Activities »
[1] Copy out the part of the article on Alaska bycatch salmon that opens with the words containing "Trawlers dragging their" and closes with "going to waste.".
[2] Write the next part of the article about Alaska bycatch salmon being sent to Washington food banks, starting after its last sentence.

Source passage »
※
Trawlers dragging their nets in the Gulf of Alaska out-of-sight over the horizon from most state ports may be catching and killing more king salmon than the residents of the 49th state would like, but don't worry. The fish aren't going to waste.
They're going to feed the homeless in Seattle and elsewhere in the state of Washington.
Stephanie Madsen, executive director for the Seattle-based At-Sea Processors Association, explained to the state House Special Committee on Fisheries this past week that Alaska bycatch salmon are shipped south to SeaShare, an organization that bills itself as "The Seafood Industry's Answer to Hunger." Seashare passes the salmon on to Food LifeLine.
Washington food banks benefit
Food LifeLine, in turn, distributes food to 300 food banks and shelters in western Washington, including a considerable number in Seattle. "Food LifeLine, our local partner, moved almost 500,000 pounds of high-protein fish last year," the SeaShare website says.
"Currently, SeaShare in Seattle is signed up to get the fish because our ships go from Dutch Harbor to Seattle," Madsen told the committee.
※
Data extract »
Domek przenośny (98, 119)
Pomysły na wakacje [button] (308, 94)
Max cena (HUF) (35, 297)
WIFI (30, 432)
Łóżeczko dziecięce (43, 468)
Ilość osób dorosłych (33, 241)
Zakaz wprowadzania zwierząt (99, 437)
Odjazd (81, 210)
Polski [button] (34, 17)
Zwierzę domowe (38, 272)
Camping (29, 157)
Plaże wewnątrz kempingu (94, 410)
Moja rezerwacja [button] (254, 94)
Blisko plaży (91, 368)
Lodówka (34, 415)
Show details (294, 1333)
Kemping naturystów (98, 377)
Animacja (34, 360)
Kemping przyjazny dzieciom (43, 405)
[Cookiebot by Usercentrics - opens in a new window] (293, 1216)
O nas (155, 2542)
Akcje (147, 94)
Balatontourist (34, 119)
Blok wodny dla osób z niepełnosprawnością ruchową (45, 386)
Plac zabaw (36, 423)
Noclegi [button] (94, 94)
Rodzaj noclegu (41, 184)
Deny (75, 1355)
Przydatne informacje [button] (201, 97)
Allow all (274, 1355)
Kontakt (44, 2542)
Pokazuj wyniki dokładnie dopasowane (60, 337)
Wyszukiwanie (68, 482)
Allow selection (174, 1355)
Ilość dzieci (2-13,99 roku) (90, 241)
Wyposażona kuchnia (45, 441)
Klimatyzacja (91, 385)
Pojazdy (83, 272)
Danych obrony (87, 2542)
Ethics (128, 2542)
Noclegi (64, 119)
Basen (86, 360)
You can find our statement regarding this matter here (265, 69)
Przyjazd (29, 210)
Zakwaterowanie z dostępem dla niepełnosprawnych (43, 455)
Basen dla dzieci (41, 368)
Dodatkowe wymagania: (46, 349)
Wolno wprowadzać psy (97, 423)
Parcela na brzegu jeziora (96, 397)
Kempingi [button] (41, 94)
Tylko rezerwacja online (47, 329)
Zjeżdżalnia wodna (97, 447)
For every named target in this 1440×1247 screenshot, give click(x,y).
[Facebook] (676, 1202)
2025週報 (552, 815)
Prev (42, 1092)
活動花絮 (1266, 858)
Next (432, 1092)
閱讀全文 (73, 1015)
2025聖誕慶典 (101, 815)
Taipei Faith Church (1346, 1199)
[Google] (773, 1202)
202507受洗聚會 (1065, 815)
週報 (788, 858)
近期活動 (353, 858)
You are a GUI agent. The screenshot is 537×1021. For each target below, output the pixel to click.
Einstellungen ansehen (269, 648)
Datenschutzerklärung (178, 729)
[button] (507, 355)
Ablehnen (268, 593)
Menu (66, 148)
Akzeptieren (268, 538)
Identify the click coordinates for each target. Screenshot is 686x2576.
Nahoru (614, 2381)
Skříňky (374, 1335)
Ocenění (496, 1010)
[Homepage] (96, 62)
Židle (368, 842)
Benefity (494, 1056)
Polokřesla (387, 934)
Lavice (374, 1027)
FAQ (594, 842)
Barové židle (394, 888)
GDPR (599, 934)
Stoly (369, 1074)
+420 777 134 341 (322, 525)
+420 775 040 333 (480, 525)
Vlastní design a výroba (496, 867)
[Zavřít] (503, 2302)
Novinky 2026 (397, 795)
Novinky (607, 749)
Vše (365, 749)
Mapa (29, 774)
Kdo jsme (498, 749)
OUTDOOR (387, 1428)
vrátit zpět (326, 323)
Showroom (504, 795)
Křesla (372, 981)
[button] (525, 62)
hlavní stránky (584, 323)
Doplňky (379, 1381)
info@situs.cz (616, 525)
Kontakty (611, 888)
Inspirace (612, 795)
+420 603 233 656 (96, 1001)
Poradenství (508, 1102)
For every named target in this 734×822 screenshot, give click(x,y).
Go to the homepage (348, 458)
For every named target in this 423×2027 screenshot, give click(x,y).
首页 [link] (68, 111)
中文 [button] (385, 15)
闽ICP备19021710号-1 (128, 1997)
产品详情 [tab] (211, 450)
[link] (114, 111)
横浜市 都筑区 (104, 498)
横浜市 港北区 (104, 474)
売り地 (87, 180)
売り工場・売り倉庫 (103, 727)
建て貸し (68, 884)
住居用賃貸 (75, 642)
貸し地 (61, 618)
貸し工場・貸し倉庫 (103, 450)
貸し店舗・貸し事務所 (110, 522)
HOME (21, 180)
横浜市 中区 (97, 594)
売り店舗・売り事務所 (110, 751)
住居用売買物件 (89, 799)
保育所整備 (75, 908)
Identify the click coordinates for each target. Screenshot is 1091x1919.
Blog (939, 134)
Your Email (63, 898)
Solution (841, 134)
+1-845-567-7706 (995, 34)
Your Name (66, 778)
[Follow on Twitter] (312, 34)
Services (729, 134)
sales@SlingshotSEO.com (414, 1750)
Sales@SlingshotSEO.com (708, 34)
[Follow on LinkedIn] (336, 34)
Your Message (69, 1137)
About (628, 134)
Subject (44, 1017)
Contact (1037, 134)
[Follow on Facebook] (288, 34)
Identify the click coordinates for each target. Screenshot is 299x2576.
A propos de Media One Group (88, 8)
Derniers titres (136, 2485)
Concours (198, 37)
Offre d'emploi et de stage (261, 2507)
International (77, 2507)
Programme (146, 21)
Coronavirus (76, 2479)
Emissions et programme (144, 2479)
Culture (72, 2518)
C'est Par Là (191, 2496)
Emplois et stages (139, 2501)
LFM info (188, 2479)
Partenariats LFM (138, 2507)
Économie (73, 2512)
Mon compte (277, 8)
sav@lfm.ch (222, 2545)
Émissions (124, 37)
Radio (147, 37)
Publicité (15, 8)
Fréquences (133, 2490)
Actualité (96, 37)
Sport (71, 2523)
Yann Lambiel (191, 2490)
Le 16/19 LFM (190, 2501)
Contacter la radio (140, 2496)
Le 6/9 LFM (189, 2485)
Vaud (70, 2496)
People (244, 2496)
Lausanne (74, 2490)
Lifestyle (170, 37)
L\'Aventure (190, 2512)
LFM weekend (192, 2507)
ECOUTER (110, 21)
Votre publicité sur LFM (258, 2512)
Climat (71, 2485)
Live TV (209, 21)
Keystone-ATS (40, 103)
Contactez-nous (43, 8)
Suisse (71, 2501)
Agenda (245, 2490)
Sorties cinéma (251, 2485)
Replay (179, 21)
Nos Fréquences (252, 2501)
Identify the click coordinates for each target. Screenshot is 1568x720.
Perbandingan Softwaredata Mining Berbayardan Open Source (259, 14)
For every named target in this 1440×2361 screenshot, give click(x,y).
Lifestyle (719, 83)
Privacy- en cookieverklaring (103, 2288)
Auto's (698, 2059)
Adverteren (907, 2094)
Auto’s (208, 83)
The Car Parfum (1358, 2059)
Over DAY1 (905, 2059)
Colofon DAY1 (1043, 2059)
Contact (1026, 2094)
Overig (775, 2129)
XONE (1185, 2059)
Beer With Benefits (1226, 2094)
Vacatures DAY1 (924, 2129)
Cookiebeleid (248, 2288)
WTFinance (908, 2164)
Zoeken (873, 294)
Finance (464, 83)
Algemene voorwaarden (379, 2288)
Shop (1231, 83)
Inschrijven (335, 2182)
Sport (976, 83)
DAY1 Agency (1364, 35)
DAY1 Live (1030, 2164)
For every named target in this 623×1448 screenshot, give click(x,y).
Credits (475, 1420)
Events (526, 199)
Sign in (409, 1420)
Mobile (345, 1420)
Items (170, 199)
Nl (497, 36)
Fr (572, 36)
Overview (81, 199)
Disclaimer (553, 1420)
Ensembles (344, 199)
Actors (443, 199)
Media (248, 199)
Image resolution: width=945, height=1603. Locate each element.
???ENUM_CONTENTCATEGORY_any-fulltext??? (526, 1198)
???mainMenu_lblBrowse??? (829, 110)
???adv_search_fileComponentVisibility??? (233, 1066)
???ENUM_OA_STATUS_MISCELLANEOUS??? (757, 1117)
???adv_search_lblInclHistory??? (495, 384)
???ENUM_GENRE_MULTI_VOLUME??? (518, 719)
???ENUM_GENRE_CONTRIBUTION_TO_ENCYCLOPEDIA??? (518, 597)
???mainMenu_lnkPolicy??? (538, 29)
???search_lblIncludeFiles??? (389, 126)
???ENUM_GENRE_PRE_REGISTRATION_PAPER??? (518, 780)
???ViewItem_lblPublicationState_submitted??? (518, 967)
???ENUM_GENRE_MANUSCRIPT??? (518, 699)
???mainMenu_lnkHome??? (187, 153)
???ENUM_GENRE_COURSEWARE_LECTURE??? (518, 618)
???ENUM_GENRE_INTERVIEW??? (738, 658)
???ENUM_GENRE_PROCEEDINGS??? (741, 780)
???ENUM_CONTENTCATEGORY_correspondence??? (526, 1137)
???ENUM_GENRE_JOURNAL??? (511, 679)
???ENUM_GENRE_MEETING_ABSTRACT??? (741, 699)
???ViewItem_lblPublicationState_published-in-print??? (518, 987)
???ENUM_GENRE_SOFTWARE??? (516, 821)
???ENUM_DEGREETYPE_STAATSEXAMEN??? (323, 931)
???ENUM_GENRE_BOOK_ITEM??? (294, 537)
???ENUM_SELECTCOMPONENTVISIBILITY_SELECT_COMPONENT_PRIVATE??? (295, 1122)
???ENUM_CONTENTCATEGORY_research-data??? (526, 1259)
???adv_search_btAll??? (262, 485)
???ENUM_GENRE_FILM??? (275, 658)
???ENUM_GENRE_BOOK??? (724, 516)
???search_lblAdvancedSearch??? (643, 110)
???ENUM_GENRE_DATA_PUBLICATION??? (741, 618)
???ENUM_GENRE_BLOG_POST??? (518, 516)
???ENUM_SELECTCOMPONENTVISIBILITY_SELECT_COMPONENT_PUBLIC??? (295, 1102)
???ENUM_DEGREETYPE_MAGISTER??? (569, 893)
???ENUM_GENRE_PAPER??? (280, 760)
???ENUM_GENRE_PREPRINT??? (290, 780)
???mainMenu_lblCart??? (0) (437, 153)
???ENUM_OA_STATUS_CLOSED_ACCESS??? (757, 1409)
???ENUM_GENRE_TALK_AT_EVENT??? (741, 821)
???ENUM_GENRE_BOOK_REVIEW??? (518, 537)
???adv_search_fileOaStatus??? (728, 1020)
※
Answer list »
[1]
Trawlers dragging their nets in the Gulf of Alaska out-of-sight over the horizon from most state ports may be catching and killing more king salmon than the residents of the 49th state would like, but don't worry. The fish aren't going to waste.

[2]
Madsen's comments come in the wake of a summer of poor king salmon returns to most Alaska rivers. The low returns forced closures of subsistence, commercial and sport fisheries across the state. Commercial setnetters on the Kenai Peninsula went broke after the Alaska Department of Fish and Game decided king runs were so weak that those fishermen couldn't be allowed any king salmon bycatch. The setnetters target sockeye salmon -- of which there are millions -- but inevitably catch several hundred kings in the process.
Because they have yet to find a clean way to fish sockeye and not catch kings, the state shut them down, along with the in-river sport fishery for kings, which put a lot of fishing guides on the beach for the summer and sent impacts rippling through the Kenai tourism industry.